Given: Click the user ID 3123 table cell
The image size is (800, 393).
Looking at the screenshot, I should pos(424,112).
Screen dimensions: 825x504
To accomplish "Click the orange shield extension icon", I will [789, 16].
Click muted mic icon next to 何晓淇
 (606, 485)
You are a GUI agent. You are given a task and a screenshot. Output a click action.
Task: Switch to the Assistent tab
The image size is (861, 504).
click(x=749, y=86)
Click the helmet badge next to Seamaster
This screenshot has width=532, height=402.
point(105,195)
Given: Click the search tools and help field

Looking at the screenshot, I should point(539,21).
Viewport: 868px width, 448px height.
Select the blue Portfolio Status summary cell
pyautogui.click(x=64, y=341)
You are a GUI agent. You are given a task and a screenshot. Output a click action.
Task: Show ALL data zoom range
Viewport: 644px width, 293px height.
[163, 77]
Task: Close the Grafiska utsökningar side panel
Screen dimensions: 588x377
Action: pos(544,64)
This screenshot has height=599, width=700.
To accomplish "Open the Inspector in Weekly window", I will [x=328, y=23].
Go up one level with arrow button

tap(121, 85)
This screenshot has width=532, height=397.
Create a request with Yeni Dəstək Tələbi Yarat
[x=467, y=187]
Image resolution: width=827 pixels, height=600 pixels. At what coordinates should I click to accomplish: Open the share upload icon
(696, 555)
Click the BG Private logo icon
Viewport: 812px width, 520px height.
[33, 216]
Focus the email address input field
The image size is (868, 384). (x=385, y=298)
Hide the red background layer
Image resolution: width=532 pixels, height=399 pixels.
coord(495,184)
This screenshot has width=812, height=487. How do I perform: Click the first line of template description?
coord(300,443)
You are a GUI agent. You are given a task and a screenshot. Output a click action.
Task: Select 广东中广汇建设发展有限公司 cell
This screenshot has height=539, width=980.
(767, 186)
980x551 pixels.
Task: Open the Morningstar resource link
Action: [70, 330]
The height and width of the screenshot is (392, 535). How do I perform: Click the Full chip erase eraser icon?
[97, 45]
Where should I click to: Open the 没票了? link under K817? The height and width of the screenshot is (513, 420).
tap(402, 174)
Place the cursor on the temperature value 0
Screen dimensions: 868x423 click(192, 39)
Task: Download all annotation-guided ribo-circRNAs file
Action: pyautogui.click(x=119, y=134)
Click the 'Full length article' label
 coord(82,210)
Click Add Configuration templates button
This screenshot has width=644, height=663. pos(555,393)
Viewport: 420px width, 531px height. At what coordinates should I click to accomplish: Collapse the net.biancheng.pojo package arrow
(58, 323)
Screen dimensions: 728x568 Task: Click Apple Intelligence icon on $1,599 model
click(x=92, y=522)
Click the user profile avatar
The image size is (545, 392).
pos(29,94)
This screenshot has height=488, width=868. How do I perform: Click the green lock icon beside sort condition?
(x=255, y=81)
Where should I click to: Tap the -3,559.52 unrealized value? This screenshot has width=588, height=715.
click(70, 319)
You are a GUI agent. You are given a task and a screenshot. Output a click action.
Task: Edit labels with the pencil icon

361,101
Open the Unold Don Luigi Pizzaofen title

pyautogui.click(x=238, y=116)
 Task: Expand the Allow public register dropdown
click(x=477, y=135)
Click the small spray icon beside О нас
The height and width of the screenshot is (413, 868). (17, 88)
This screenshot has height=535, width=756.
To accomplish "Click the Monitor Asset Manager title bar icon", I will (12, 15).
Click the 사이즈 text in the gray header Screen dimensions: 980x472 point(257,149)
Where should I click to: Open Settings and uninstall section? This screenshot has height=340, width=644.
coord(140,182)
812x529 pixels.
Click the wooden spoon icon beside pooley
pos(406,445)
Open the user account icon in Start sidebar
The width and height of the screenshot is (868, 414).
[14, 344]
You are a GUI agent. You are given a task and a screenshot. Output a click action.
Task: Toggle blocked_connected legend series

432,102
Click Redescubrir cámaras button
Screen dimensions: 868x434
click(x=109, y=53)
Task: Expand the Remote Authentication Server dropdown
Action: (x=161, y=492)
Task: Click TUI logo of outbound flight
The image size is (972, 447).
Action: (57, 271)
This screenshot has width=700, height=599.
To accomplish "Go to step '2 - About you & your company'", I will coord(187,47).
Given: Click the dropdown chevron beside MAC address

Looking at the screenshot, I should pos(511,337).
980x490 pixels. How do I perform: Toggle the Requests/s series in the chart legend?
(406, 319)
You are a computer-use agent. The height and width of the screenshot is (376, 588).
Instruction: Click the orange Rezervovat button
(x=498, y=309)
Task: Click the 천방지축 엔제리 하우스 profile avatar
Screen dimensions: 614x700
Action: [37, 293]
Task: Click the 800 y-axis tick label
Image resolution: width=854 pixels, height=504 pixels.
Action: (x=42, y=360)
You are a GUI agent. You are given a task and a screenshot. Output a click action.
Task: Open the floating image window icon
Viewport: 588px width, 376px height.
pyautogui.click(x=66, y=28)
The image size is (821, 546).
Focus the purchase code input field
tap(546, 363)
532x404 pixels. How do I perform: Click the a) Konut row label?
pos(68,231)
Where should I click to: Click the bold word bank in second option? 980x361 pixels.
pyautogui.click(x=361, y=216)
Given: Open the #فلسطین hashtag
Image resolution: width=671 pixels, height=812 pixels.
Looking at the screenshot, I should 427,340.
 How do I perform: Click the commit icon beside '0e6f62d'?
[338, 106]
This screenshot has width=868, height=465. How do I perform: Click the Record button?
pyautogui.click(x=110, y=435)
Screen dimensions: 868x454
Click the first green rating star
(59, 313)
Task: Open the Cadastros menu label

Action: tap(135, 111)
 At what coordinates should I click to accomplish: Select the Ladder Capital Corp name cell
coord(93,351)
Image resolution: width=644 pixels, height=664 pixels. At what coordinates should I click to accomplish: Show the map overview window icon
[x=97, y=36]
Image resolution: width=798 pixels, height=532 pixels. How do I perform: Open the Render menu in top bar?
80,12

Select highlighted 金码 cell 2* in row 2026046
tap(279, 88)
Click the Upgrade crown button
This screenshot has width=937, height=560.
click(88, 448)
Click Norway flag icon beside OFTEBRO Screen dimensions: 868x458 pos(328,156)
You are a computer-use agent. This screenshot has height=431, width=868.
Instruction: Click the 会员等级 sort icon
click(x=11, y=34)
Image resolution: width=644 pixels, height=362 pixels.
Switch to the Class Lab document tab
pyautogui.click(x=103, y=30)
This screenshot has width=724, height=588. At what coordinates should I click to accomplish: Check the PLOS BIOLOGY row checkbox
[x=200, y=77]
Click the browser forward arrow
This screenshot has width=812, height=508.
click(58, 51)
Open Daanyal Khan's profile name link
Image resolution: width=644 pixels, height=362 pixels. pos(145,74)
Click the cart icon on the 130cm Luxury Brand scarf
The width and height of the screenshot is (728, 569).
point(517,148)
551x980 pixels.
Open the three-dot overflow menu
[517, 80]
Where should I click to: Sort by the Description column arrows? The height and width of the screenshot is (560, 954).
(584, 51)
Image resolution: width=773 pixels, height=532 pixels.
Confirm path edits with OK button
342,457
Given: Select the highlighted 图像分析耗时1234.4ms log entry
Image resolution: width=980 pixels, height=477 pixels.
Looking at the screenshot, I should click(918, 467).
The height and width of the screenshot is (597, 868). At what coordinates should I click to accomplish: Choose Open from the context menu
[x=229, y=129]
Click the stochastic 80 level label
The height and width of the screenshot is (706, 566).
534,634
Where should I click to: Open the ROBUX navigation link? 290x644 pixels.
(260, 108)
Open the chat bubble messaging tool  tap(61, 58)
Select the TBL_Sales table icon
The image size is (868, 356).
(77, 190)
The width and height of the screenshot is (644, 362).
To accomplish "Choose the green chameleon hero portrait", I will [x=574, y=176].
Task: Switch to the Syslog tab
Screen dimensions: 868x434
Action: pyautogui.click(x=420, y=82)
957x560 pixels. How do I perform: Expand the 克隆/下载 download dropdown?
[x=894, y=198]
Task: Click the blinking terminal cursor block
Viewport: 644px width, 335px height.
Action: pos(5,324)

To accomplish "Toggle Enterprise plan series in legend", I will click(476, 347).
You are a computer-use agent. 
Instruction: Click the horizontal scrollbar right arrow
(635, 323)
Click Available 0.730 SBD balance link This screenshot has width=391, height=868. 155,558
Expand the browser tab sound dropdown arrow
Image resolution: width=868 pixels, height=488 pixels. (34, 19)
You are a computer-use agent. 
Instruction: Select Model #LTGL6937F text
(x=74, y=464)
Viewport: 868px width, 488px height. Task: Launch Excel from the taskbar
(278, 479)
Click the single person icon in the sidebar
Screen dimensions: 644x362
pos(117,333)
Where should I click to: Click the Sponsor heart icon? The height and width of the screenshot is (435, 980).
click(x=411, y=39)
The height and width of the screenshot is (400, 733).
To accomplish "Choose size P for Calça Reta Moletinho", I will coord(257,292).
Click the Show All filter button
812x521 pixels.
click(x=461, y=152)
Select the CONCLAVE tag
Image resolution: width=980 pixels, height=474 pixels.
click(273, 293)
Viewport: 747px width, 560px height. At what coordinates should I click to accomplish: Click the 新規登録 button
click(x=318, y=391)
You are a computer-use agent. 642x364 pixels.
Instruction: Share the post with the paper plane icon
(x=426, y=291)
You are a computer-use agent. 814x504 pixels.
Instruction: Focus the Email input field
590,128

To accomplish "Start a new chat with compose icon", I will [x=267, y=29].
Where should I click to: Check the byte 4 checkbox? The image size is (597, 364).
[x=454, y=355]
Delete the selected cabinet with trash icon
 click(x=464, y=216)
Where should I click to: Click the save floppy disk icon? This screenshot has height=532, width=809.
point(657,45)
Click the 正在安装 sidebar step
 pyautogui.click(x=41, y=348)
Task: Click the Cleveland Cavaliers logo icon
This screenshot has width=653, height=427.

_ _ _

— Exercise goal —
Scan the data, and report each line that uses the word "logo".

— Exercise response —
Click the BG Private logo icon
Task: Click TUI logo of outbound flight
Task: Click the Cleveland Cavaliers logo icon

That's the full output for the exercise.